1 luglio 2015

la posta dei lettori_01.07.2015


Scrive Gianluca Bozzia a proposito di partecipazione – Cristina Tajani dice, dopo quattro anni, che partecipazione significa partecipazione, cioè prendere parte a elaborare, implementare e condurre le politiche secondo una politica condivisa. Forse in questi anni è stato più “ora ascolto e poi io medio, io conduco e io implemento a modo mio e ogni tanto racconto una storia piacevole a chi mi ha fatto la campagna elettorale e votato”?

Concordo con Patrizia Ciardello: narrare la partecipazione è un’azione di marketing, mentre gestire la partecipazione con la stessa fame che si ha quando si cercano i voti sarebbe il difficile passaggio che questi cittadini milanesi eletti (i consiglieri e gli assessori, nelle Zone e in Comune) non hanno ancora saputo fare, anche perché non ci si sono messi. E hanno perso la credibilità perché iniziare a farlo in questi mesi, in vista delle prossime elezioni di maggio 2016, è per loro l’unica strada possibile, ma non necessariamente ben voluta e ben vista da chi per oltre quattro anni questa partecipazione reale non l’ha proprio vista. Ho ricevuto chiamate a casa ad oltranza, sotto elezioni, come per conquistare una fidanzata, e poi, dopo le elezioni, lunghi, romantici, struggenti silenzi semestrali.

 

Scrive Franco Morganti a proposito della riapertura dei Navigli – Sono fra i promotori del referendum per la riapertura parziale dei Navigli, così come lo ero stato per la precedente versione. Dopo la stroncatura di Luca Beltrami Gadola la settimana scorsa (gli arzilli vecchietti), ho pensato che Giorgio Goggi ci desse stavolta dei rimbambiti. Non è così e glie ne sono grato. Vedo che anche lui potrebbe figurare fra i promotori. Il senso dell’operazione, discutibile sotto il profilo tecnico-economico, risponde però a un’altra esigenza, che da arzilli vecchietti non ancora rimbambiti vorremmo sottolineare.
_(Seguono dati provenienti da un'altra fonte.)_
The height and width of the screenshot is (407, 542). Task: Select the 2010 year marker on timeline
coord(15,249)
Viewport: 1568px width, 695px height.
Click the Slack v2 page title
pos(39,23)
Milano non ha bisogno soltanto di incrementi inerziali, ha bisogno di un cambio di passo. Deve cambiar veste e riacquistare una fisionomia perduta a scapito delle auto private che la soffocano. Parigi ha cambiato veste nell’Ottocento grazie a Haussmann. Forse Milano potrebbe prendere spunto da Lione, che ha cambiato più recentemente. La parziale riapertura dei Navigli la aiuterebbe a forzare la caccia all’auto privata e a spingere al movimento pedestre e ciclistico, liberandoci i polmoni dai miasmi attuali.

 

Scrive Beppe Merlo a proposito della riapertura dei Navigli – Innanzitutto fa piacere che chi voleva fare della Darsena un parcheggio, oggi voglia scoperchiare la cerchia dei Navigli per reintrodurre i canali, evidenzia che per cambiare idee vi è sempre tempo. Debbo ritenere che oltre alla suggestione o alla eventuale speculazione di stampo pre elettorale simulare il ROI di una simile operazione non può che lasciare perplessi, soprattutto perché la stima dei costi, per prassi non trova mai riscontro con il consuntivo, anzi.
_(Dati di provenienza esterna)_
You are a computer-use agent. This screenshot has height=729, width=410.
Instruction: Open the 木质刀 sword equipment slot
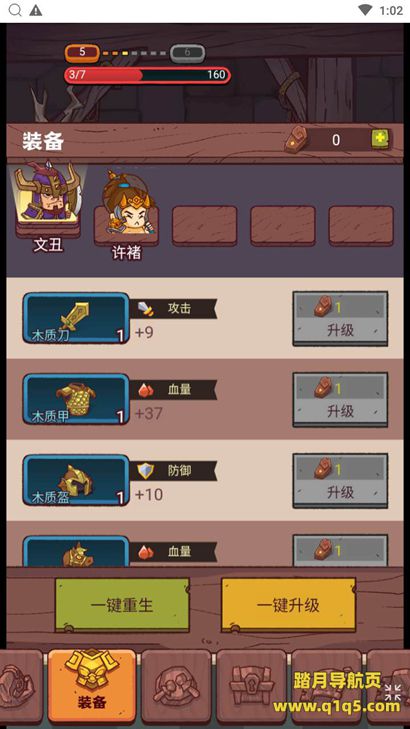tap(76, 318)
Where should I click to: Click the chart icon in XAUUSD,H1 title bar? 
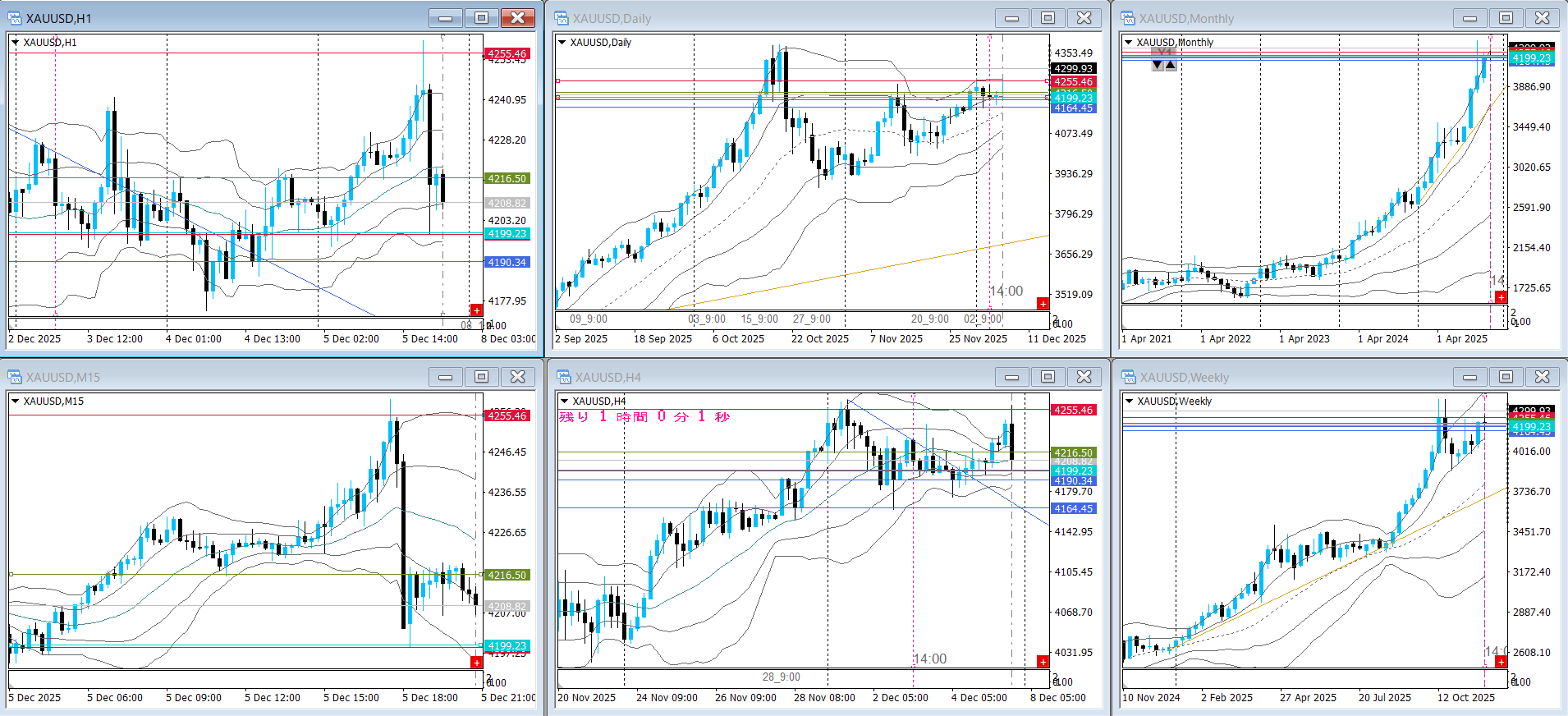tap(14, 18)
Credo che questa come altre iniziative per la Milano di oggi è quella di domani, possano o debbano far parte del l’agenda della Milano del futuro, e che l’elenco delle priorità cui destinare le risorse, non possa che derivare da un percorso di condivisione della realtà economico e sociale di Milano.

Vi è una trasparenza di critiche, tipiche della professione nonché dell’essere un ex amministratore, ma la città in questi ultimi anni, escluse alcune periferie, è diventata più vivibile, giovani in bicicletta socializzano in alcune piazze, la Darsena è un appendice che piace ai milanesi e alla folla che ha trasformato i Navigli in un polo di attrazione che travalica i confini. Parcheggi tollerati? L’ augurio è che diventino tante biciclette o che si arrivi con il trasporto collettivo, perché per fortuna i parcheggi non ci sono e l’accessibilità tutt’altro che complicata.

 

Scrive Roberto Limena a proposito della riapertura dei Navigli – Da cittadino milanese di 72 anni, ho vissuto il declino della città degli ultimi decenni, da quando è sparita la borghesia milanese illuminata che ha innovato e reso grande la nostra cara Milano. Non posso quindi che condividere pienamente l’articolo di Giorgio Goggi del 23 giugno. Milano ha proprio bisogno di ritornare la capitale morale d’Italia e di ritrovare le spinte innovative che l’hanno resa una grande e moderna città. La modernità passa anche attraverso un corretto ritorno alla fruizione degli spazi della città, come altre grandi metropoli c’insegnano (vedi Berlino, Londra, Madrid, Parigi per esempio). Ci sono anche tante piccole cose che possono rendere la vita più gradevole ai cittadini milanesi, oltre alla manutenzione dell’esistente, ora del tutto trascurata. Per esempio. dei vespasiani moderni e puliti, di cui la città è completamente priva. Delle zone d’ombra e di riparo dalla pioggia, con panchine, tipo gazebo, in zone che oggi sono veramente desolate per chi voglia camminare e godere la città. E – soprattutto – una lotta senza quartiere ai vandali incivili, che distruggono quel poco arredo urbano esistente.

 

Scrive. Walter Monici a proposito della riapertura dei Navigli – D’accordo con Goggi. Le granitiche certezze non mi appartengono ma il titolo a una mia precedente risposta era fuorviante. Sono favorevole a riaprire i Navigli come dice Giorgio Goggi a patto che: Non si faccia un referendum che obblighi alla vendite di aziende pubbliche. Siano prima abbassate al minimo le tasse comunali. Siano restaurate le vedute e le piazze storiche di Milano da tutte le costruzioni che le deturpano: parco Sempione dal Burri, via Croce Rossa dal Pertini, Piazza Cadorna dalla Aulenti, piazza S. Babila dai gazebi, piazza Amendola dai tubi gialli, piazza Piemonte dall’edificio delle scale, la Darsena dal mercato e molto altro. Siano abbattuti i 10 peggiori edifici moderni di Milano valutati da un sondaggio pubblico. Sia ripristinata la commissione di ornato. Dirò di più: Se la regione dovesse finanziare come sembra l’opera, inizierei subito.